You shared powerful truths in this article, Crystal. Lots of food for thought that I’ll be chewing on for days.
Crystal Paine says
I SO need the reminders myself!
Andrea says
Very well said Crystal! I too have set the goal of slowing down for this year and the first month of this year was relaxing and enjoyable because of the quietness that I actively chose.
Crystal Paine says
I love that you’re actively choosing quietness!
Mrs. W says
Thanks for sharing your struggles! The thing that has helped me in my own life as a Christian is to see what God wants me to focus on in my life. My to do list might be overwhelming long, but looking at Titus 2 I see that God’s to do list for me is relatively short- love my husband, love my children and keep my house. When I focus on these three things, I know that I am doing what really matters in life and I am a lot less worn out. You can’t get too busy with other activities before these three priorities given to us by God start to slide.
Crystal Paine says
Yes, so true! Thanks so much for sharing!
Keelie Reason says
So many people deal with this. Society teaches us if we aren’t busy, then we’re not living up to our fullest potential. Something must be wrong with us if we don’t have way too much going on. I feel like we don’t ever have that much going on and I actually feel left out because we’re not super busy like other families. Our kids have never been able to do something extra curricular outside of church. We really don’t do much running around because this town is small. Honestly, I wish we had more to do, but when I see the stress others are dealing with because of crazy schedules, I try to tell myself that it’s best this way. I don’t always believe it, but I do say it.

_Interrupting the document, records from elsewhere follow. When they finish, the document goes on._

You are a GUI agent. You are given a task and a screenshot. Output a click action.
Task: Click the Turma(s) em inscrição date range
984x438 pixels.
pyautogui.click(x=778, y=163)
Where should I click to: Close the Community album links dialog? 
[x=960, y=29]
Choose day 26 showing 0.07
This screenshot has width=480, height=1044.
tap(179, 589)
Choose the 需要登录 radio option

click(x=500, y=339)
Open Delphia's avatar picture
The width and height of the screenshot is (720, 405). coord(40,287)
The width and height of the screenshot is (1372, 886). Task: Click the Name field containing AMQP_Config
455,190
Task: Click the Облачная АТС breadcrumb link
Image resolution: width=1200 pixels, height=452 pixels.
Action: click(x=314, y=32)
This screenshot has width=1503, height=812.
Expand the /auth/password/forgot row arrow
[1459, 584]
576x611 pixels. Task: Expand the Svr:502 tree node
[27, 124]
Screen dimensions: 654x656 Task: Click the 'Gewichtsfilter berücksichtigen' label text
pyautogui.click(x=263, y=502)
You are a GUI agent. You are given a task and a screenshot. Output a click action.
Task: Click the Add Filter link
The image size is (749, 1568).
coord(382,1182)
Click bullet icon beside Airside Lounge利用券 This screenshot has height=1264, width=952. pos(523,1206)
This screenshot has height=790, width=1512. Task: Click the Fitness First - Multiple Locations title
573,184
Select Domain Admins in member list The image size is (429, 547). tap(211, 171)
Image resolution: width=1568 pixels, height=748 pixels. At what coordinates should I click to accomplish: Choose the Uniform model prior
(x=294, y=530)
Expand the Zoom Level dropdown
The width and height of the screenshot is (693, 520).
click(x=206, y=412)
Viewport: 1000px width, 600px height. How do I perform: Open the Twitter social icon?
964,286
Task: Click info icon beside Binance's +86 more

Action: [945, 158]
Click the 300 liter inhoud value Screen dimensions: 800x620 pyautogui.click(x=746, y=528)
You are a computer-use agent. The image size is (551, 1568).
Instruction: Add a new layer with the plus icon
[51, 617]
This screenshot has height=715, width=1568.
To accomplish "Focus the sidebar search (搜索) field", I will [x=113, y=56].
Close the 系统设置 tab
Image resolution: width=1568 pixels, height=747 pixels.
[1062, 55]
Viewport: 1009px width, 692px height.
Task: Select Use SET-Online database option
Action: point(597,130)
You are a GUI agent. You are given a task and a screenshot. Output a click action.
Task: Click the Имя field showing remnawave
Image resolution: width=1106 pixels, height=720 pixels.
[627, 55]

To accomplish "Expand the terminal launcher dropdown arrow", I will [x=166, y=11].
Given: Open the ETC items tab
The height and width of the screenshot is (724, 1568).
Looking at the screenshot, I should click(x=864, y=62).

I don’t want to be frazzled and stressed, but too much breathing room makes me feel like I’ll go crazy.
I’m glad you’re learning to chill. Super driven people do have to learn to do things that are fun or relaxing, which isn’t the least bit practical and goes against their nature. It’s good though, to learn to rest and have nothing to do.
Crystal Paine says
Thanks so much for your sweet encouragement, Keelie! You are a blessing!
Amy says
Wow, I could have said so much of your comment myself! I have actually felt left out or like I wasn’t doing enough because my kids are not as busy as my friends’ kids are, or I don’t have as much going on as my friends do. But when I step back and analyze their lives, they are stressed out much of the time and don’t seem all that happy! I will take my quiet, slow life any day 🙂
Keelie Reason says
I’m on the fence about it. 🙂 I’m a complete extrovert, so a quiet life is hard for me.
Debi Z says
Yes! Me too. I have never been about getting a ton of stuff done but I do love being on the go because it is fun 🙂 As a mom with kids 3-23, I do regret not being more intentional with my time. I do wish I would have spent more time enjoying my older kids. But I also wish I had had a plan and not let the time just slide by. So, for me, having time to play Uno or sit with my kids is something I now schedule. Otherwise I just binge watch tv, read, or take naps 🙂 As Michael Hyatt would say, I am more a drifter than driven. I am learning to design my days 😉
Mylynda says
Thank you for sharing your heart with all of us. What you are sharing is bound to encourage and help someone else, as well. I will be praying for you as you walk through this journey. I have been in very similar shoes. At one point during my youngest daughter’s 2nd year of life, I found myself working an average of 80 hours a week. I am a paramedic and I thought that I would be considered lazy if I didn’t work every time they asked me to. It’s a relief to know and accept that God wants us to REST. I am so glad that you are gonna take this time to discipline yourself to rest. If you catch yourself needing to make a “plan”, you can just get creative about different ways to rest and schedule them. Just kidding! Spontaneous relaxation is the best! I always feel a little guilty but only a little. You deserve it. God uses you in mighty ways, Crystal. I will be praying for you to rest, recharge and go steady.
Crystal Paine says
Thanks so much for your encouragement! This comment blessed me!